The internal connections in a cluster involve two ports: port1 and the cluster internal port, typically port2 depending on your configuration.
Port1 is used when a node prompts itself to be the primary and needs confirmation from other nodes.
The cluster internal port is used for cluster nodes to detect whether its connection to other nodes in the cluster is available or not, and is used to ask the secondary to failover when its health check fails.
The health check is used to check the connection with the ping server. If this connection fails in the primary node, it triggers a failover.
Once the port1 connection is recovered, the unit with the newer serial number will keep the primary role and the unit with the older serial number will become the secondary.
When the new primary is decided, it will:
- Build up the scan environment.
- Apply all the settings synchronized from the original primary except the port3 IP and the internal communication port IP of the original primary.
After a failover occurs, the original primary might become a secondary node.

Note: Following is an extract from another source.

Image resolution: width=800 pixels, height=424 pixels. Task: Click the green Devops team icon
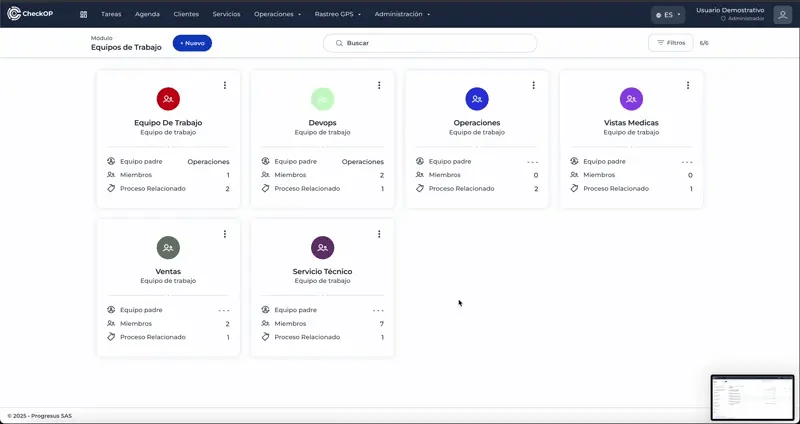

It keeps its original port3 IP and internal cluster communication IP. All other interface ports are shut down as it becomes a worker node. Some functionality is turned off such as email alerts. If you want to reconfigure settings, such as the interface IP, you must do that through the CLI command or the primary node's Central Management page.
Do not change the new primary configuration before the old primary has returned online, because the configuration might be lost. If It is absolutely necessary to reconfigure the new primary, it is recommended to first remove the old primary from the cluster using the CLI command
As the new primary takes over the port that client devices communicate with will switch to it. As the new primary needs time to start up all the services, clients may experience a temporary service interruption.